:: MATERIAL PROVIDED ::
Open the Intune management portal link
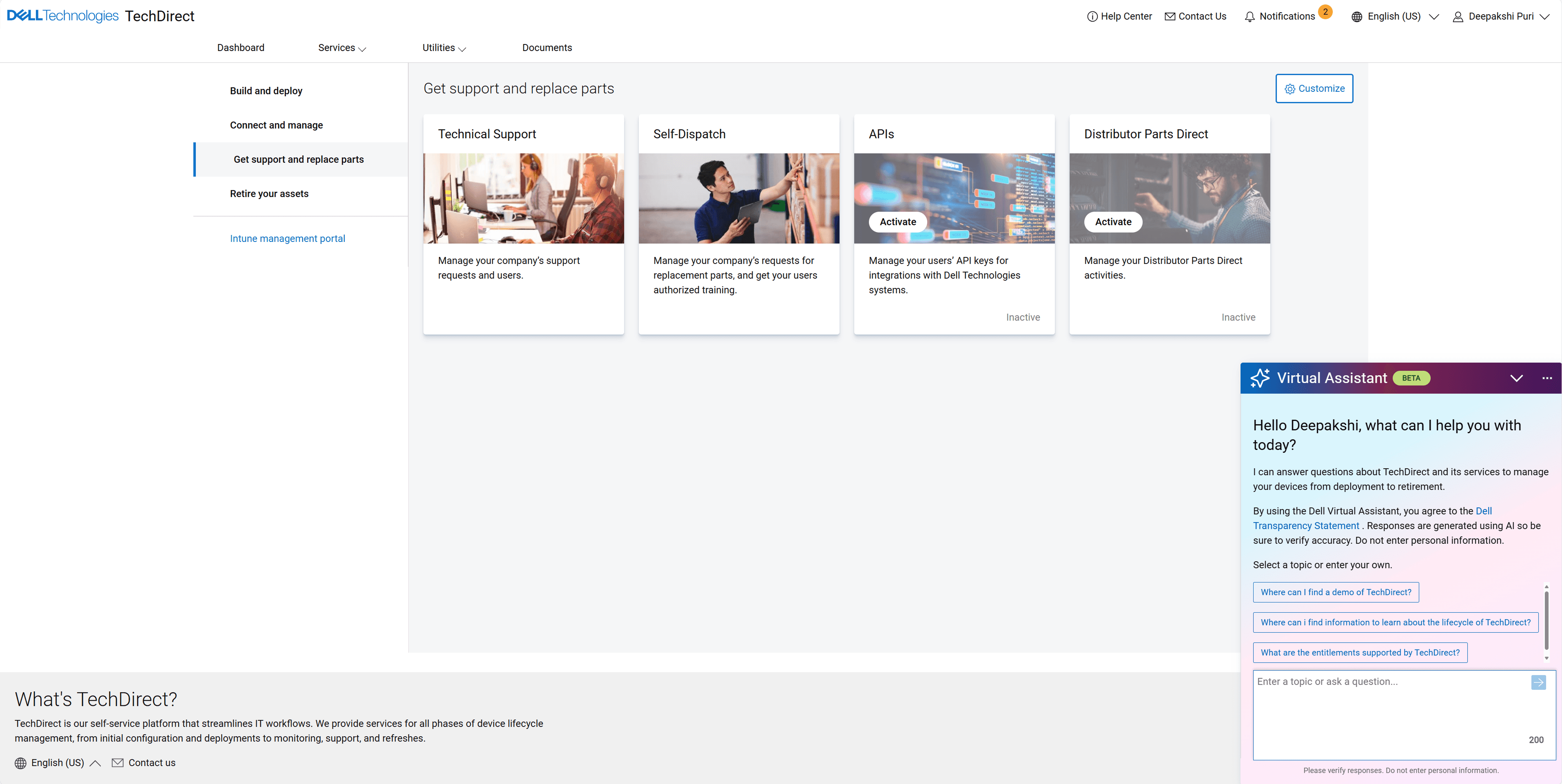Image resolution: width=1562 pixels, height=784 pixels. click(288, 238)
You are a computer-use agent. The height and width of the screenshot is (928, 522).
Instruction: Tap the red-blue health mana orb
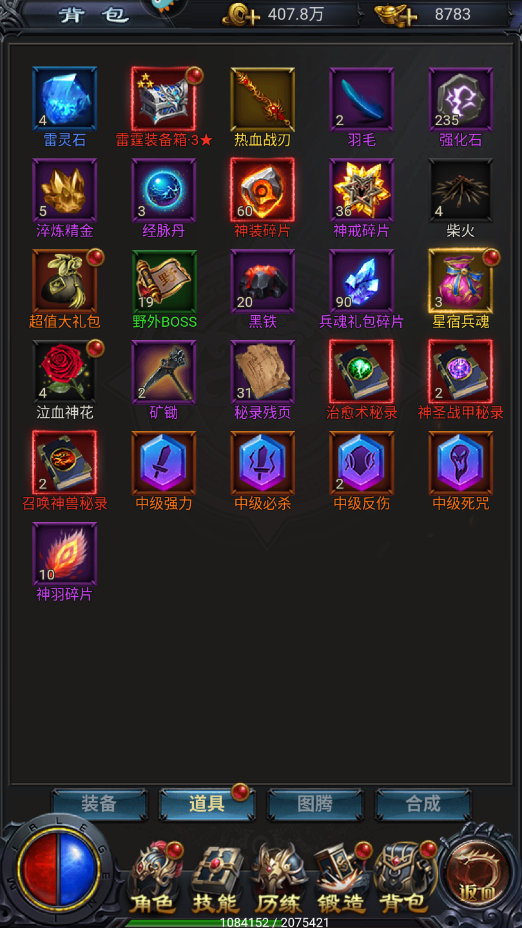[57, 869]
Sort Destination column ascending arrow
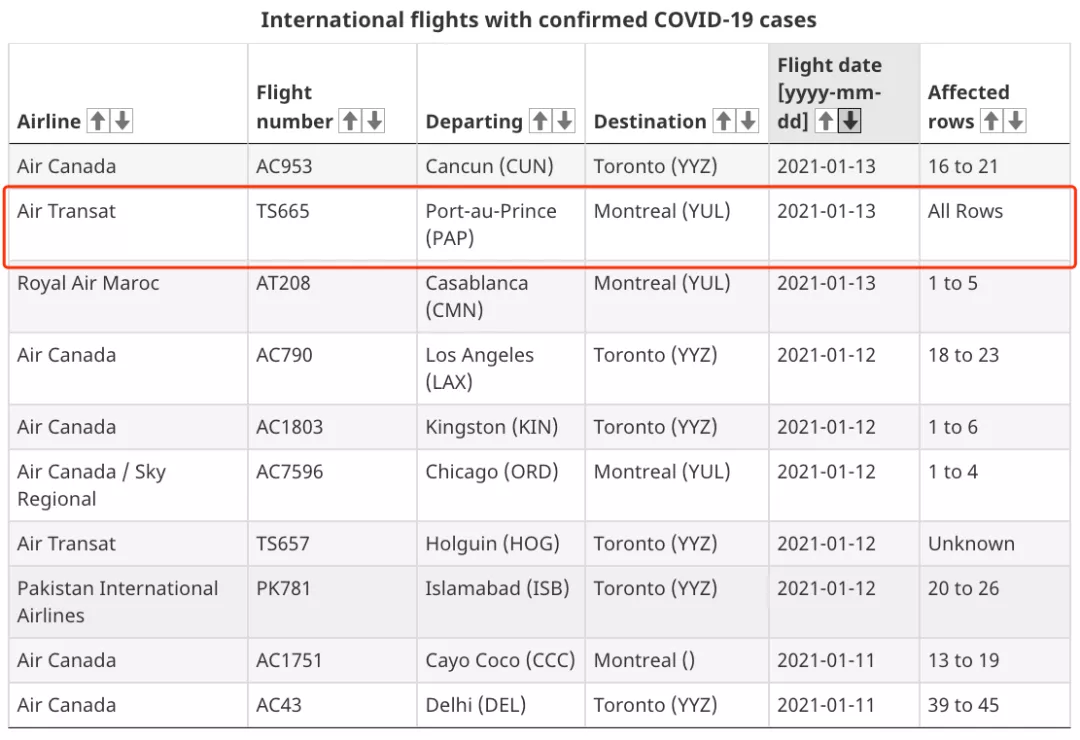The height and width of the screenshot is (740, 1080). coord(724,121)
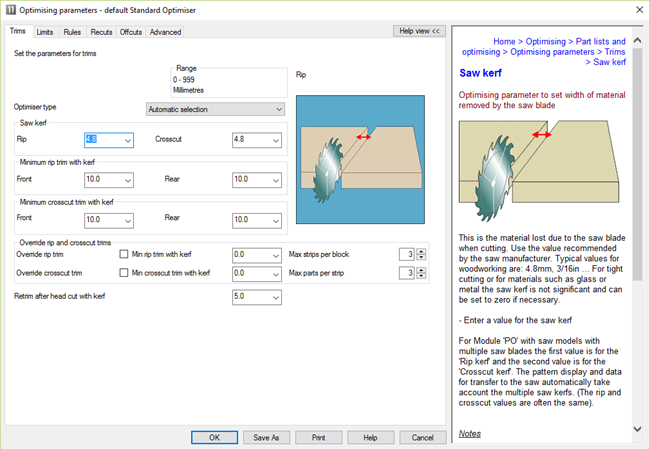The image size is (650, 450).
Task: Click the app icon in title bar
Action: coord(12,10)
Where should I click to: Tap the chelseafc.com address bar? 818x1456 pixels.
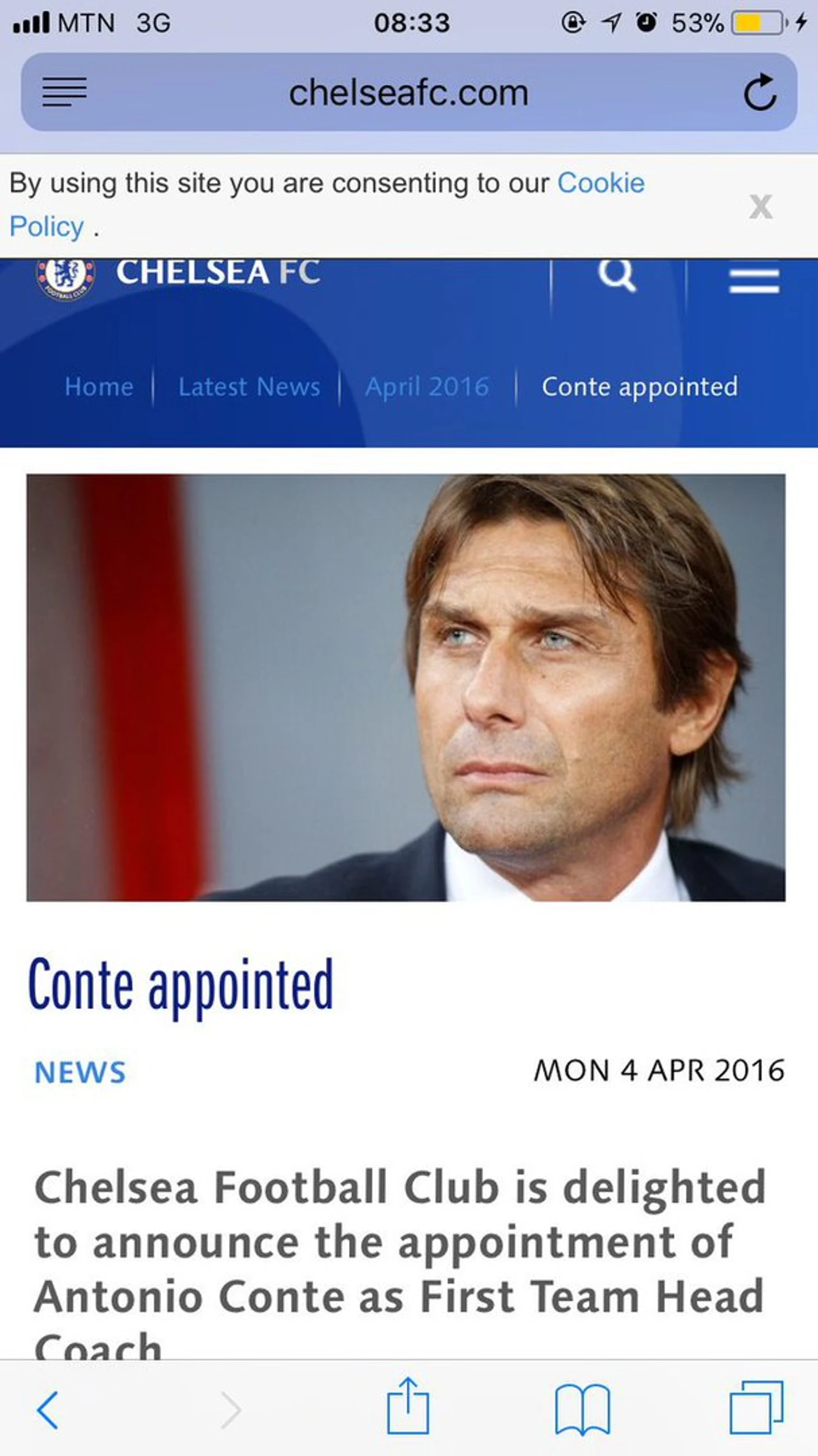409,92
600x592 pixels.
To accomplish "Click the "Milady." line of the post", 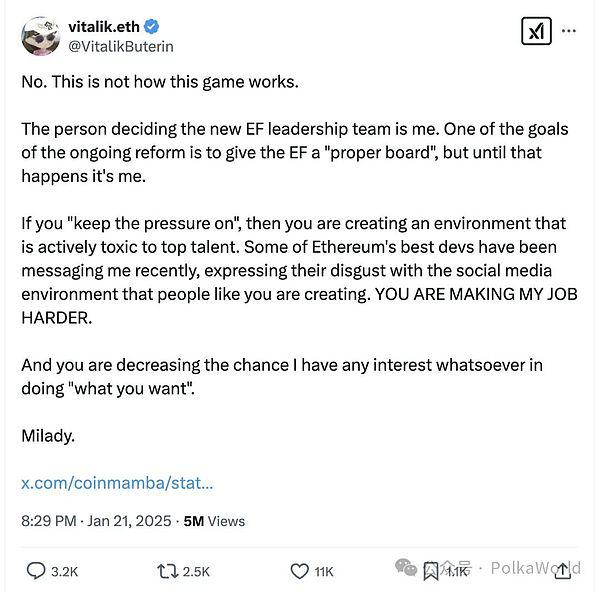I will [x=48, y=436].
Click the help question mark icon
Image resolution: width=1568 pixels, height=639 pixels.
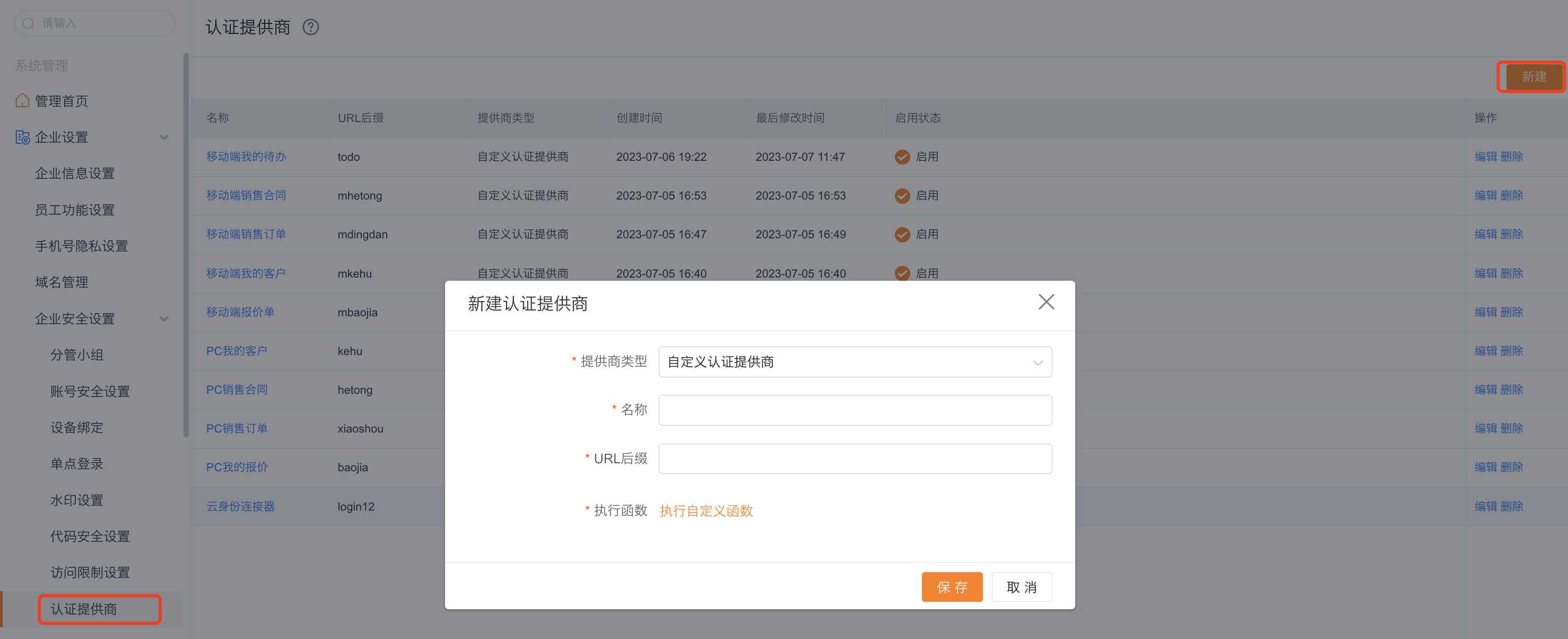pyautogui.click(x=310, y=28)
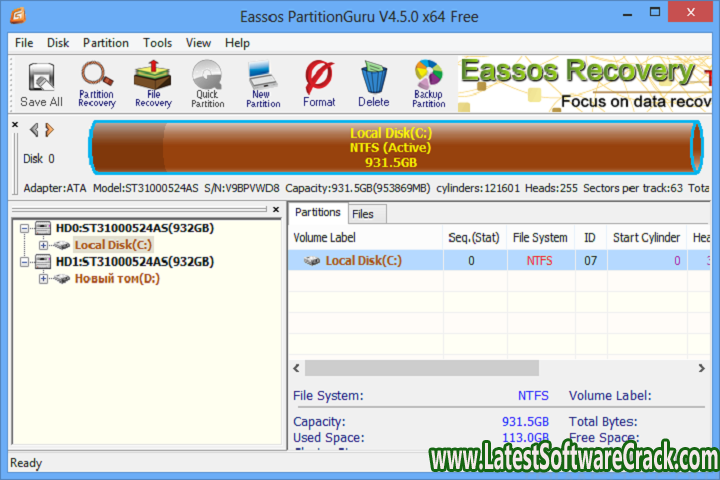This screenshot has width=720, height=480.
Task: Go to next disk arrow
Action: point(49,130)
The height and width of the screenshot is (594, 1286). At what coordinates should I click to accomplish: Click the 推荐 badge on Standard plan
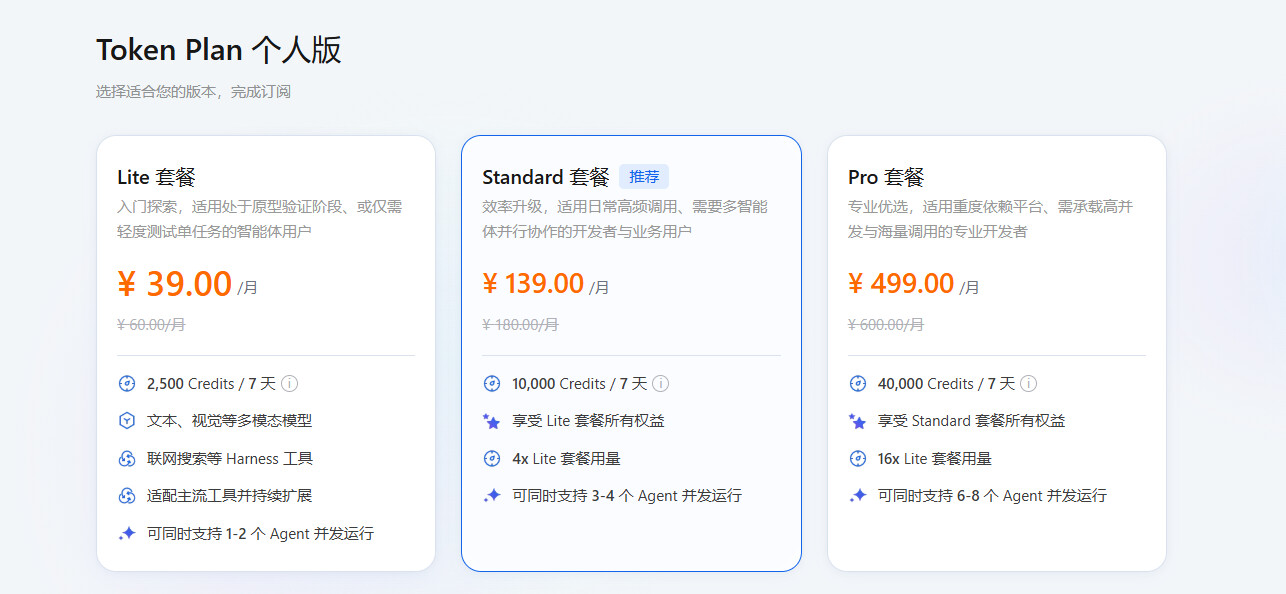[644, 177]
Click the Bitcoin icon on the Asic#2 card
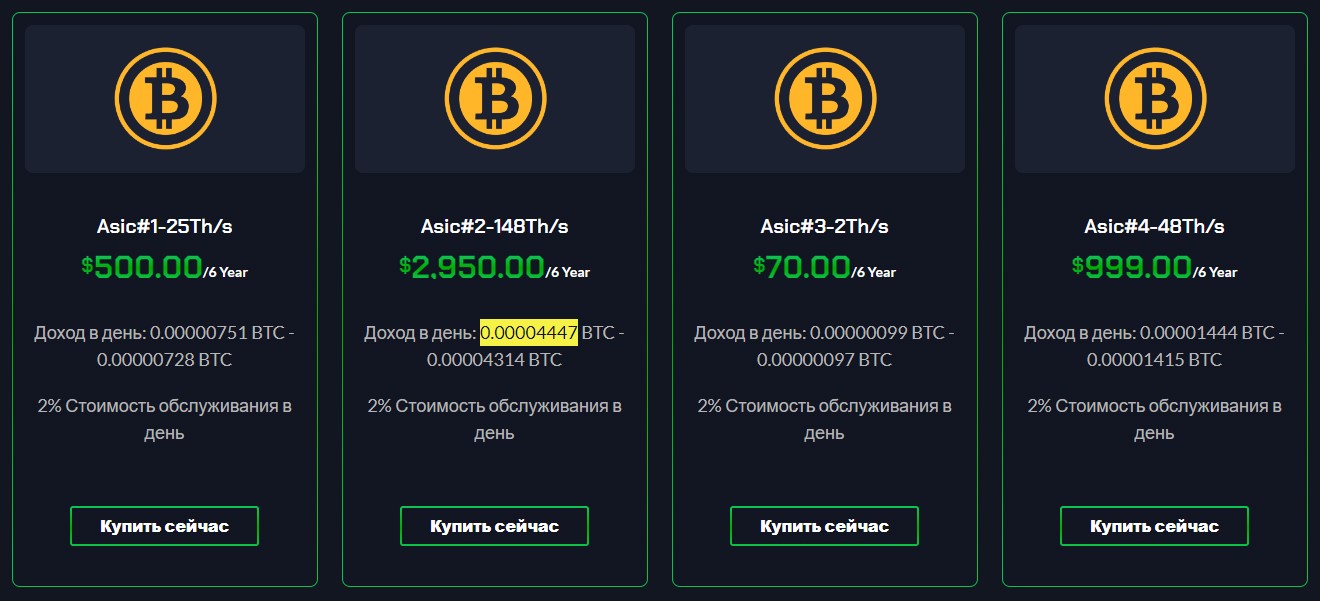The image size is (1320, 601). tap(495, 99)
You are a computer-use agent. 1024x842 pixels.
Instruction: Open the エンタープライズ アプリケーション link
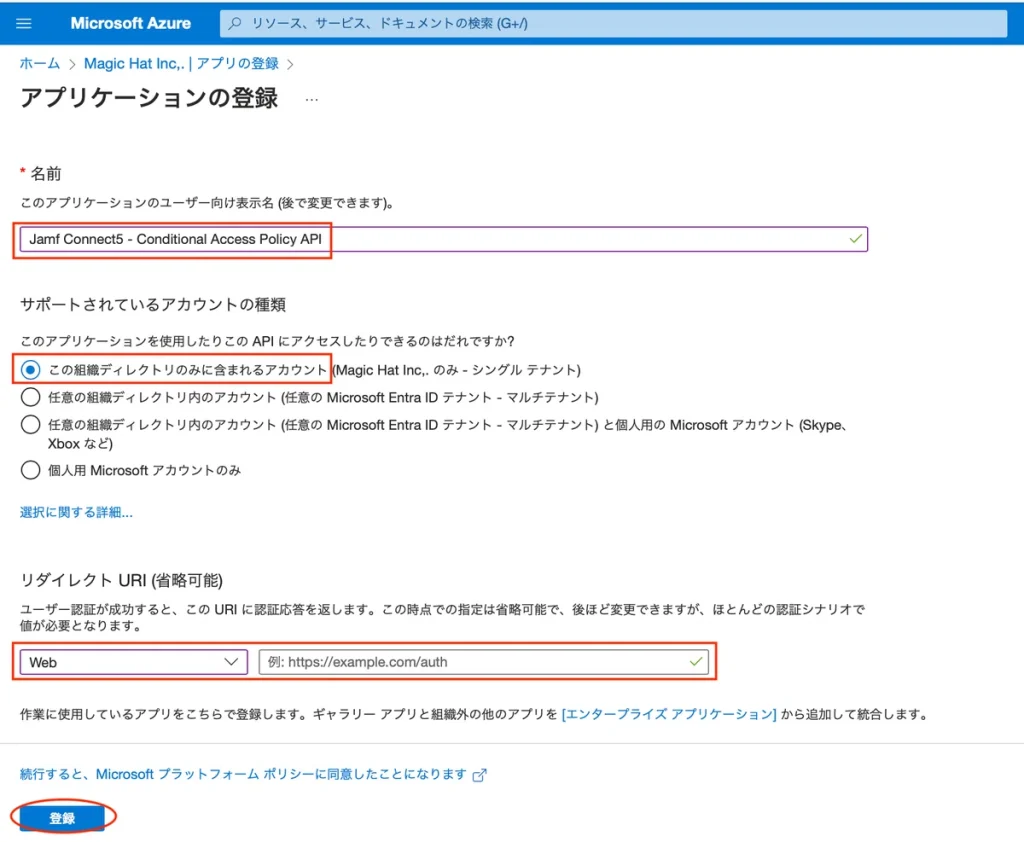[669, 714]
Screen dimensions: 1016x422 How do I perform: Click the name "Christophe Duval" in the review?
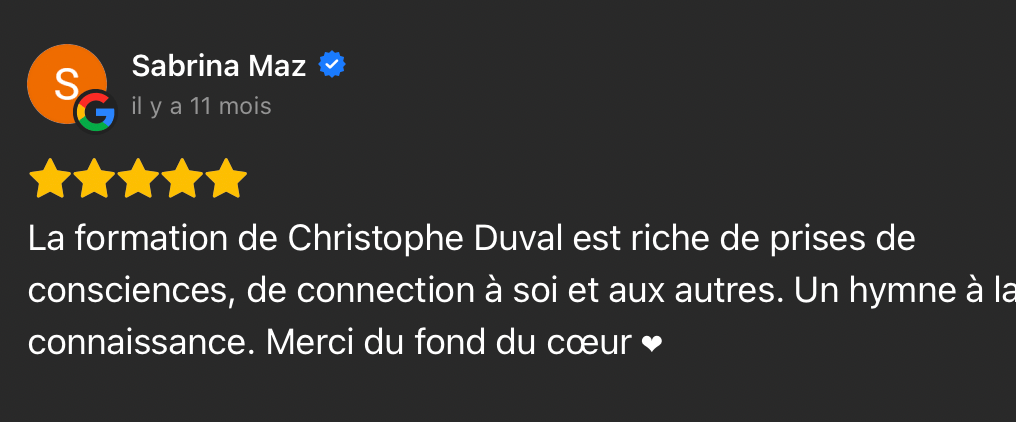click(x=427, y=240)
:::
Copy the lines word for word, starting with the line that contains "Click the help question mark icon" and going on through the last line. Leave out the pictures.

* RESPONSE TO THIS TASK:
Click the help question mark icon
Image resolution: width=1568 pixels, height=639 pixels.
pyautogui.click(x=310, y=28)
This screenshot has width=720, height=480.
Task: Go to next disk arrow
Action: point(49,130)
The height and width of the screenshot is (594, 1286). At what coordinates should I click to accomplish: Click the 推荐 badge on Standard plan
[644, 177]
Click the Bitcoin icon on the Asic#2 card
The image size is (1320, 601). tap(495, 99)
You are a computer-use agent. 1024x842 pixels.
Instruction: Open the エンタープライズ アプリケーション link
[669, 714]
Screen dimensions: 1016x422 How do I perform: Click the name "Christophe Duval" in the review?
click(x=427, y=240)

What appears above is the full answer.